Carlo Donat Cattin, una lezione sempre attuale

Parlare di Carlo Donat Cattin a cento anni dalla nascita, significa ricordare una delle più importanti figure del cattolicesimo popolare del nostro Paese. Nato a Finale Ligure, il 26 giugno 1919, seguendo le orme del padre Attilio, storico dirigente del Partito popolare di don Sturzo, si ritrovò precocemente attratto dalla politica e dalle questioni sociali, divenendo dirigente della Fuci, la federazione universitaria cattolica. E in quell’ambiente, sul finire degli anni Trenta e i primi anni Quaranta, incontrò molti dei futuri uomini della Dc, tra cui Aldo Moro (che della Fuci era presidente) e Giulio Andreotti. Chiamato sotto le armi, dopo l’8 settembre, Donat Cattin entrò nella Resistenza e subito dopo nel sindacato: prima nella Cgil unitaria e quindi nella Cisl, nata dopo la scissione cattolica nel 1948, di cui divenne uno dei più importanti esponenti. In parallelo all’attività sindacale, vi fu anche quella di amministratore locale, nel Consiglio comunale di Torino. Nel 1958 l’approdo in Parlamento e quindi l’ingresso al governo, come ministro del Lavoro, dell’Industria e della Sanità.
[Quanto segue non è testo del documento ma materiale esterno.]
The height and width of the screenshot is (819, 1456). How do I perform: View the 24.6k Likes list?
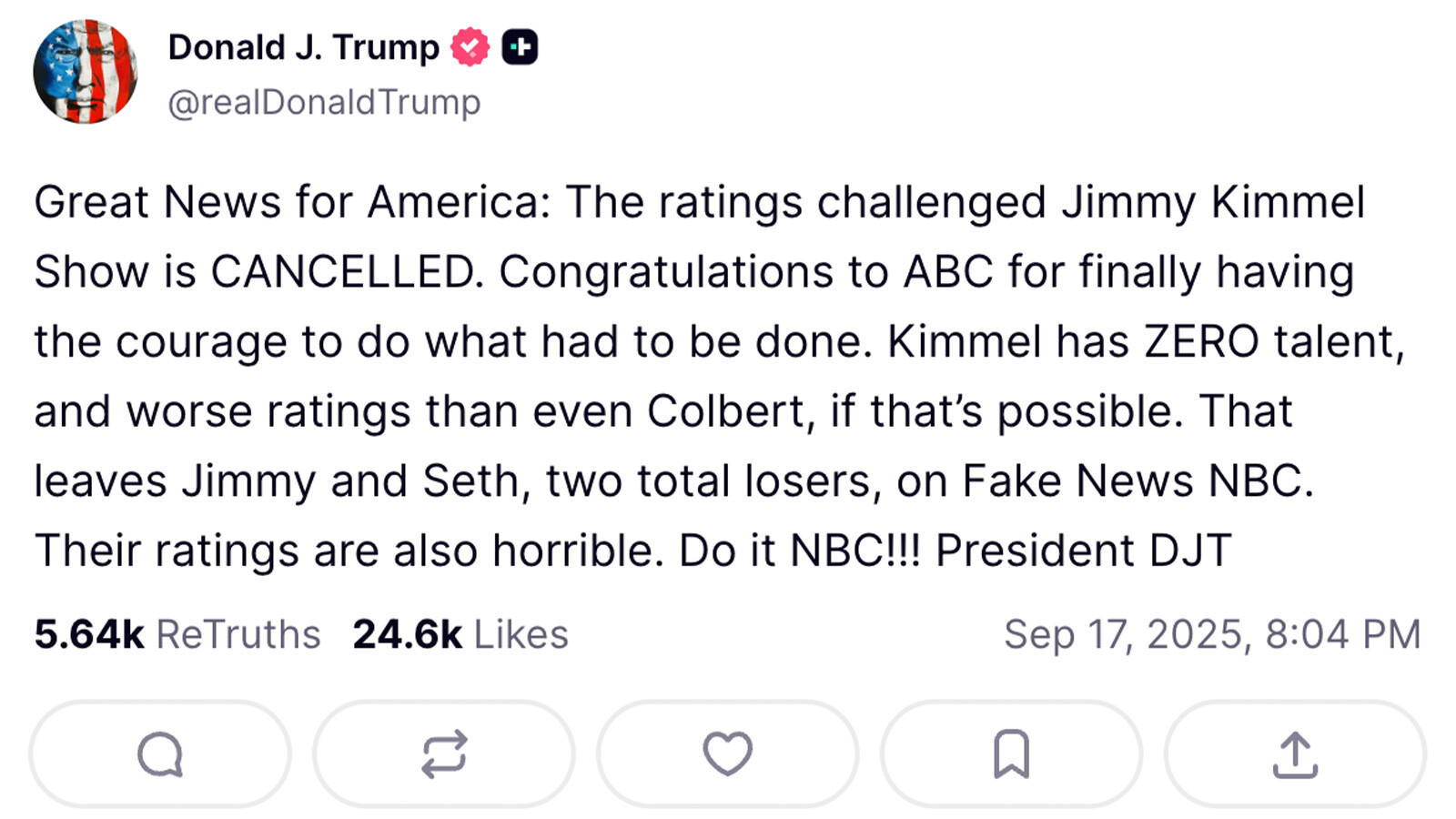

Pochi uomini politici seppero portare, come fece lui, le istanze dei lavoratori nel Palazzo. La promozione del mondo del lavoro, in tutte le sue forme e modalità, la tutela dei suoi interessi e delle sue esigenze furono la bussola che orientarono la sua intera vita pubblica. Un impegno che vide il suo momento più alto con l’approvazione, nel 1970, dello Statuto dei lavoratori. Finalmente i diritti costituzionali entravano nelle fabbriche, finalmente venivano riconosciute le più ampie tutele (pensiamo all’art. 18, oggi purtroppo del tutto smantellato) a chi vive unicamente del proprio lavoro.

Questo era Donat Cattin, che nella Dc rappresentò la corrente della sinistra sociale, in parallelo all’altra sinistra interna, quella di Moro, di cui non condivise il disegno di avvicinamento al Partito comunista. L’anticomunismo fu un suo perenne tratto distintivo. Contestò, in ogni occasione, la pretesa del Pci di ergersi ad unico ed indiscusso nume tutelare della classe operaia. Sosteneva che la linfa più autentica della Dc stava nelle sue radici cattolico-popolari, la cui perdita avrebbe condotto il partito ad un grigio e piatto moderatismo.
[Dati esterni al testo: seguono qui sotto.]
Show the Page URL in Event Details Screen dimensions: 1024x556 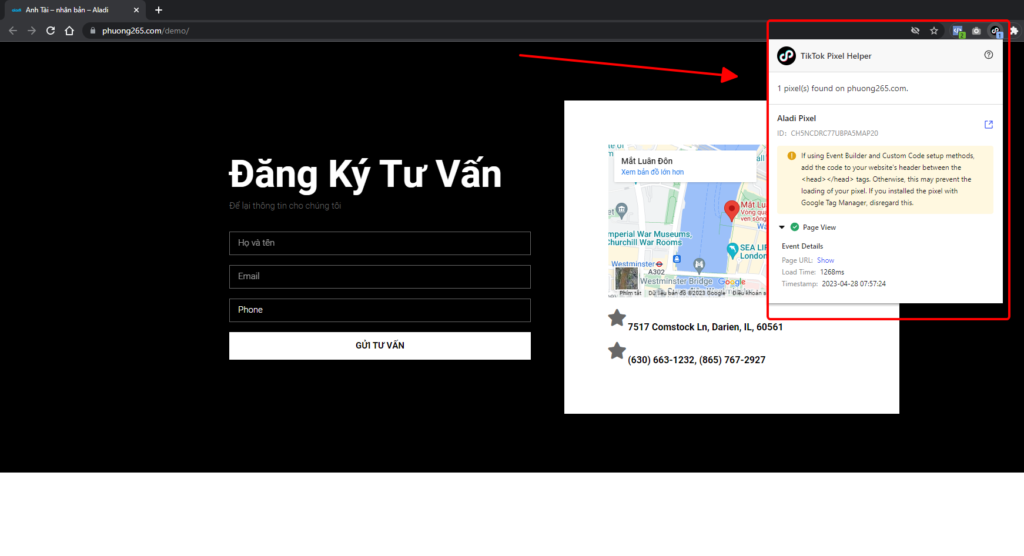coord(825,260)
Fu sempre avverso a qualsiasi legge elettorale maggioritaria che avrebbe gettato la politica nelle mani di un ceto di notabili eletti nei collegi uninominali rendendo più difficoltoso far valere le esigenze delle classi subalterne. Intravedendo, per di più, nel maggioritario il cuneo che avrebbe fatalmente spaccato la Dc tra un’ala destra e un’ala sinistra. Riteneva invece che andasse difeso il sistema proporzionale con il voto di preferenza affinché fossero i cittadini, e non le consorterie oligarchiche, a scegliere chi inviare in Parlamento. E assieme al proporzionale considerava importante il ruolo dei partiti. Temeva – ed aveva ragione – che colpendo l’uno si sarebbe indebolito anche l’altro.

Il partito era per lui la struttura più adatta per fare emergere, dal basso, gli interessi dei ceti popolari, facendoli confluire dentro le istituzioni. Per questo i partiti – si rifaceva al suo, ma svolgeva un ragionamento più generale – dovevano essere realmente plurali, aperti al dissenso, organizzati internamente su basi democratiche, la cui direzione dovesse riflettere, su basi proporzionali, le diverse sensibilità presenti.

Centralità e dignità del lavoro, promozione delle classi subalterne, partecipazione democratica (metodo proporzionale e preferenze). In pochi punti essenziali, la traccia di un progetto politico di forte caratura sociale. Questa la lezione, più attuale che mai, di Carlo Donat Cattin. Qualcosa che dovrebbe far riflettere tutti quei sedicenti riformisti che hanno perso il contatto con i ceti popolari, regalandoli alla destra sovranista.